By Leslie Hufstetler
This month, the Yabucoa Solar Park entered its testing phase. For many, this may seem like just another step in the development of an energy project. For us, it represents the result of more than 13 years of work in one of the most complex electrical environments in the United States.
When we began developing this project in 2009, the conversation around renewable energy in Puerto Rico was very different. There were legitimate concerns about how to integrate intermittent generation into an isolated grid. At the time, stability was the priority.

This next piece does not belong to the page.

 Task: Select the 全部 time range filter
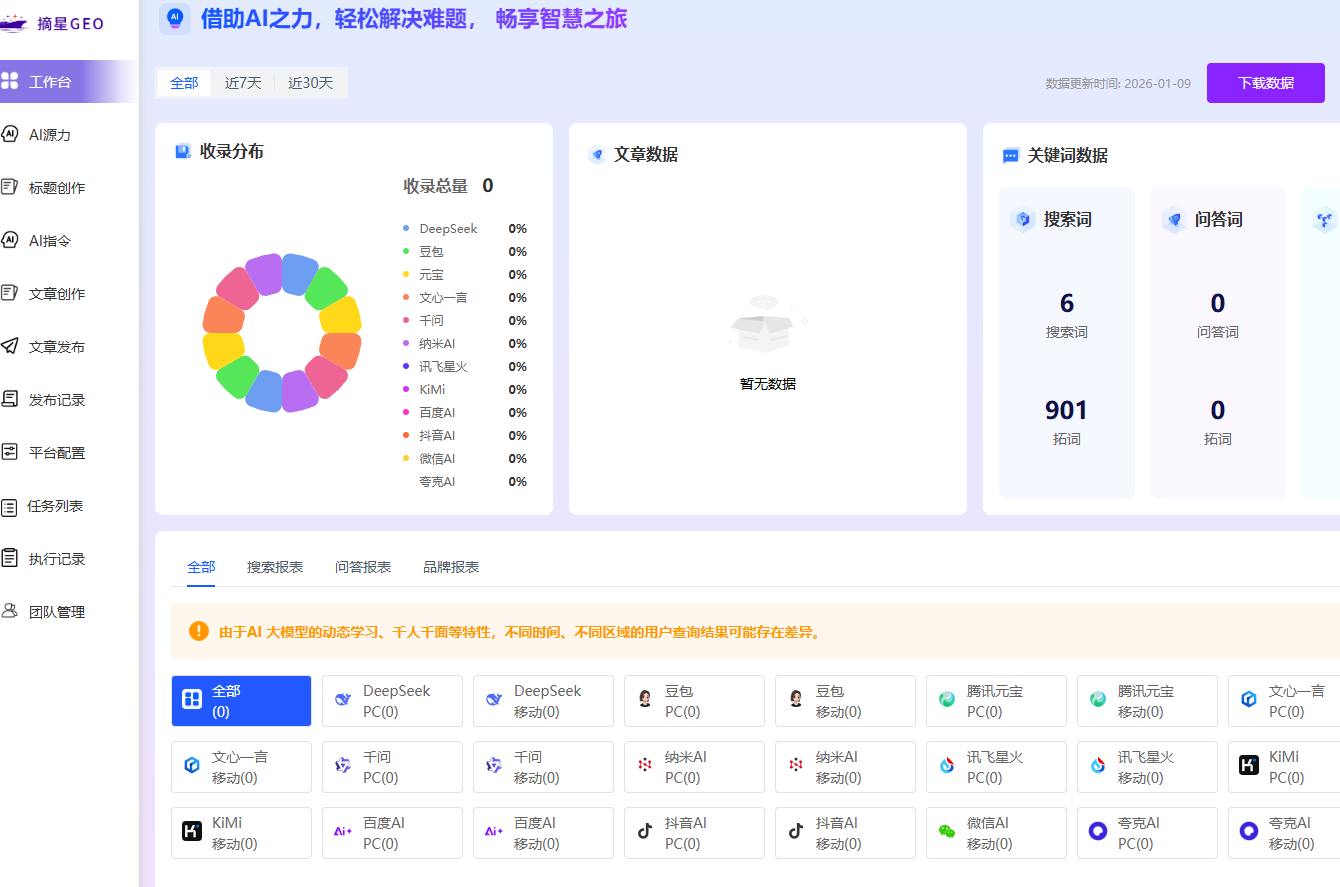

Since then, the system has evolved. Technical standards have strengthened, regulation has advanced, and accumulated experience has enabled the design of projects with greater levels of rigor. But the path has not been linear.
Yabucoa has gone through the bankruptcy of the Puerto Rico Electric Power Authority, regulatory changes, earthquakes, and transitions in system operations. At each stage, it was necessary to adjust, reassess, and move forward. That persistence is an essential part of what allows the project to reach this phase today.
The testing phase is not a symbolic act. It is the moment when the asset begins to demonstrate its performance within Puerto Rico’s electrical system. The process involves progressive energization, synchronization with the grid, and a gradual ramp-up until reaching its nominal capacity of 32 megawatts. Each step requires technical validation and close coordination with the system operator.
Integrating renewable generation in Puerto Rico requires more than installing capacity. It requires ensuring compatibility with a grid that is still in the process of modernization. It requires technical discipline. And it requires coordination among multiple stakeholders.
Yabucoa’s location is strategic. It is an area historically vulnerable to weather events and with limited nearby generation. Incorporating solar generation alongside storage strengthens regional resilience and reduces dependence on thermal units with higher operating costs.
The project incorporates 550-watt modules, optimizing energy density compared to previous generations, and integrates storage that extends the operating window and adds flexibility to the system. The structural design accounts for Puerto Rico’s realities: hurricane exposure, seismic activity, and flood-prone areas. Developing energy infrastructure here requires standards aligned with that reality.
But none of this happens in isolation.
One of the greatest challenges in Puerto Rico is not only technical design. It is ensuring that all components of the system move forward in parallel. Financial structuring, regulatory permitting, interconnection, construction, and community engagement must align for a project to reach operation.
Yabucoa has required the work of internal teams and the coordination of financial institutions, system operators, regulatory agencies, contractors, technical advisors, and local communities. The testing phase reflects that alignment.
The achievement is collective. Engineers, environmental specialists, construction teams, legal advisors, and financial institutions have sustained this project for more than a decade. As CEO, I represent the organization, but it is the teams who execute.
For Infinigen, this milestone consolidates our presence in Puerto Rico. It reinforces our integration of storage, strengthens our design standards, and confirms our ability to execute critical infrastructure under demanding conditions.
Credibility in this market is not built through announcements. It is built through projects that advance, secure financing, and are properly integrated into the system.
The start of testing at Yabucoa Solar Park is not the end of a process. It is confirmation that, even in a complex environment, it is possible to develop and integrate energy infrastructure that strengthens the grid.
This is how resilience is built. Project by project.